今日、待ちに待っていた仕事机がようやくやってきました。オウル大学に赴任してからすでに二月半。ようやく本格的に仕事ができる体制が整いました。

いままでは、部屋の片隅のお茶机にノートパソコンをおいて、本は日本から送ったときに使った段ボール箱に入れて、仕事をしていたことをかんがえると、ものすごい進歩です。こっちに来るのは前からわかってたのに、ここまで時間がかかるとは、のんびりしているというか、何というか。フィンランドらしいといえばフィンランドらしいのですが……。
仕事机 ジャーン、これが私のオフィスの写真です。

同部屋の同僚と、あーでもない、こーでもないと、一日作業してようやく完成。ものすごく仕事がしやすくなりました。

ちゃんと本棚もあれば、机もある。すばらしいでしょ。

写真を見れば気づいてもらえると思いますが、机は本棚と一体化しています。これはオウル大学では一般的な形式。ヘルシンキ工科大学ではまた違った形式をしていましたから、フィンランド全体がこうだというわけではありませんが。

しかもこの机、本棚に対して固定されていません。本棚側の橋は、棚に乗せてあるだけです。非常にシンプルな設計になっています。

もう一つ日本の感覚では信じられないのは、この本棚には側面と棚を結ぶ釘やねじが一本もありません。側板に対して裏板(薄いベニヤ板)は小さい釘でとめられているもののの、側板と棚は差し込んであるだけです。天板とか底板とかいう概念もなくて、上から下まで差し込んであるだけの棚が並んでいます。つまり、側板、棚をバラバラに持ってきて、差し込んでできあがりという非常に不安定なものな訳です。本の重みでしっかりするといった感じです

さらにもう一つ、この本棚、どこにも固定されていません。部屋の真ん中にちょこんと立っています。地震が全く起こらないからできる話で、日本だったら怖くて近寄れません。一番上の棚に重たそうなファイルを並べるなんてのも、日本の感覚ではまずできないことです。

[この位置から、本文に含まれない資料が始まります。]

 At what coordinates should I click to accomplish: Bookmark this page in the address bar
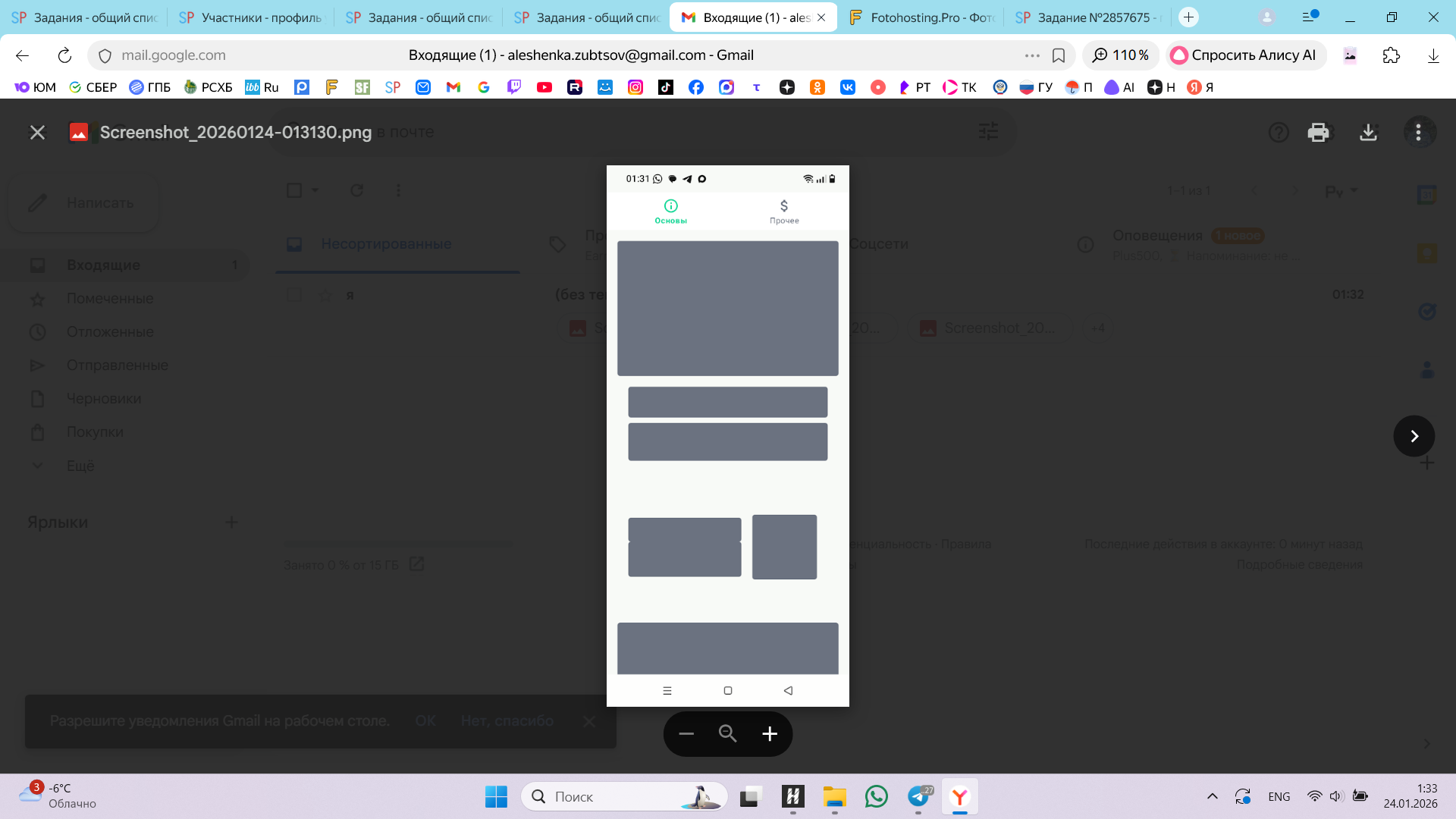(x=1059, y=55)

いろいろ驚くことはありますが、白と薄めの木目からなる棚は、フィンランドらしい、シンプルな美しさがあります。フィンランドの家具、食器などを見ると、一件工夫のない非常に単純な風合いをしていますが。それを上手に組み合わせると、シンプルかつ美しく仕上がります。エンジニアの私にとっては、機能性が前面に出たフィンランドデザインは、心にしっくり来ます。
この本棚にも随所に感心する工夫がされています。

棚と側板との差し込みを見るとピンが全く飛び出していません。これは棚の四端が「コ」の字形になっており、これを側板の柱になっている二本の木の間に差し込んで、裏側でピンに引っかける構造になっているためです。

こうすることで、側板がどちらにも倒れにくくすると同時に、ピンを二本の木に通して棚の荷重を二本の柱に分散する構造になっています。本棚の強度が上がると同時に、ピンがじゃまにならず、見た目にも美しい。非常によくできたデザインです。

棚の接合部
体重計 もう一つ、ヘルシンキの百貨店で見かけたシンプルな商品がこれ、体重計です。

重さを量る構造が機械的に構成されていて、四点で支える構造になっています。表面をガラスで構成することが果たして機能的なのかどうかは疑問がありますが、一時期日本で流行ったスケルトン構造に自然になっています。

フィンランドは全てが素朴です。料理も簡素で「これぞフィンランド料理」という有名なメニューはありませんし、何となく「華やかさ」がありません。だからこそ、何となく心の落ち着く空間や生活が、あちらこちらに溢れているような気がします。